§ **SELECTED EXCERPT**
● ● ●

While collegial relationships were mostly described positively, a tension was revealed for health practitioners who disagree with their peers. For example, a neonatal nurse talked about frictions that can happen when trying to help clarify inconsistencies in messaging for parents: At times I do offend and upset other nurses, because I will, from their point of view, I’ll put parents first and not my colleagues first. As in, I don’t have their backs when it comes to their decision. (HP10)
They emphasised the importance of letting parents and whānau know that there is no one approach to taking care of preterm infants, and that health practitioners will have their own ways of doing things. While they had come up against disappointment from colleagues for this, they said that it was easy for them because they had confidence in themselves and empathy for parents. As such, collaboration with colleagues was presented as important for supporting infants and their whānau, but less so if it was seen to hinder that support.
Encouraging Autonomy
The health practitioners consistently advocated for the inclusion of parents in the day-to-day cares of their infants, noting that all whānau are capable. They talked about the importance of keeping parents informed of progress and changes and teaching them how to care for their preterm infant. Strategies, such as asking open questions or using the teach-back method to check understanding, were described. It was important for the health practitioners to pitch information at the right level, which meant getting to know each whānau. For example, a neonatal nurse talked about gauging health literacy. This was conveyed in a way that put the responsibility for explanations on the health practitioner rather than perpetuating deficit views about health illiteracy: I just think it’s important that you gauge their health literacy level and make sure all your explanations are communicated in a way that they'll understand. (HP04)
The health practitioners reflected on learning from parents and whānau, acknowledging that listening is crucial. They noted that parents will know their infant well from spending dedicated time with them and will often be the first to notice if something is wrong. Listening was posed as engendering relationship building and showing parents respect. A neonatal nurse articulated the need to encourage this: I identify with them and if I can see there’s an unwillingness, perhaps because they're shy or they think that they’re not allowed to, I can explain the situation to them and encourage them in their autonomy and in their independence. And say, you know, ‘It's good for you to ask these questions, it’s good for you to know and have the answers, and have input and say.’ Because the medical team is one side, but the parents know the baby in a way that we don’t. (HP10)

● ● ●

§ **SUPPLIED DATA**
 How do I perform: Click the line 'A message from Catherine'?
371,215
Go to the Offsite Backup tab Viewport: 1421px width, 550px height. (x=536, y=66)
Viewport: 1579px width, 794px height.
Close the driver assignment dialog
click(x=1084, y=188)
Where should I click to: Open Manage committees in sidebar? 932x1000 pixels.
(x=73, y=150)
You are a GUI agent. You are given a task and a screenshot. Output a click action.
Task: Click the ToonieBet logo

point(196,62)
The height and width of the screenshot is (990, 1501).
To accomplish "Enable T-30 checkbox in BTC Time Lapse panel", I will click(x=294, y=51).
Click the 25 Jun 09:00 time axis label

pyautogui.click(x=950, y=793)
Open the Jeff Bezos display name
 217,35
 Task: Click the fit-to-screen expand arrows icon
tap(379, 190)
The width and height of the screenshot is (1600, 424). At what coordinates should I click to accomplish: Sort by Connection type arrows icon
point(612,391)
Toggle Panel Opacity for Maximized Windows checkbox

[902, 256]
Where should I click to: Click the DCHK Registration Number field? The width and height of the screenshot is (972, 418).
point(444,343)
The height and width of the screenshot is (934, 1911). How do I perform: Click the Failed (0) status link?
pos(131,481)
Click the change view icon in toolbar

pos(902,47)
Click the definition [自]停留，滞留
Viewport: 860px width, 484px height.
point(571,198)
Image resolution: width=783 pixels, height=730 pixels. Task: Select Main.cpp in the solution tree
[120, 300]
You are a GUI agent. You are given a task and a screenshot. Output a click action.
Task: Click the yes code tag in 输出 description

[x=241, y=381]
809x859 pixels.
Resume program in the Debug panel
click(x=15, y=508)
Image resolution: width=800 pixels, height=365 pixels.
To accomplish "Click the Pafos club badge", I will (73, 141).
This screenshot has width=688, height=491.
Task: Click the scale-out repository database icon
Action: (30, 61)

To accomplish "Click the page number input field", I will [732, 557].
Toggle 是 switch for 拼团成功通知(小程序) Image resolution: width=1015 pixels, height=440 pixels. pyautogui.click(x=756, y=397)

● ● ●

§ **TASK OBJECTIVE**
Please name the strategies that the text on health practitioners and preterm infants says were described for checking parents' understanding.

§ **SOLUTION BELOW**
Asking open questions or using the teach-back method.